## WORKING DATA

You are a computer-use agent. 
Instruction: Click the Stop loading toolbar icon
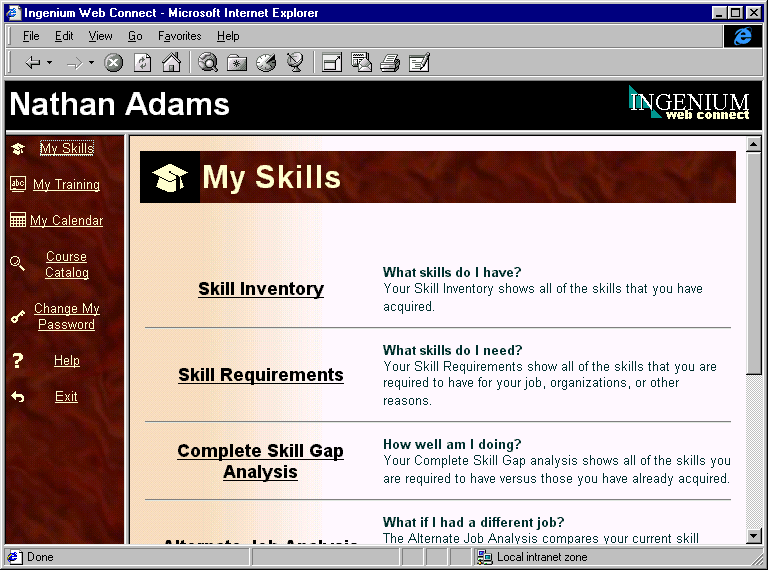pos(114,63)
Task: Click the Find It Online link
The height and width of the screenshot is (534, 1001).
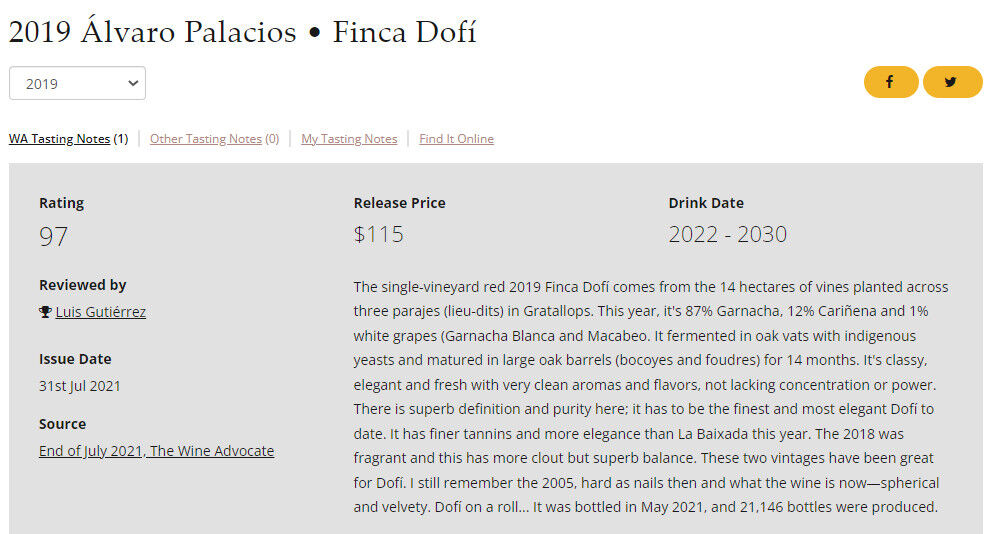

## ACTION ITEM
Every line of the data above should be repeated exactly. Omit the pictures.

## SOLUTION BELOW
You are a computer-use agent. 
Instruction: Click the Stop loading toolbar icon
pos(114,63)
Task: Click the Find It Online link
The height and width of the screenshot is (534, 1001).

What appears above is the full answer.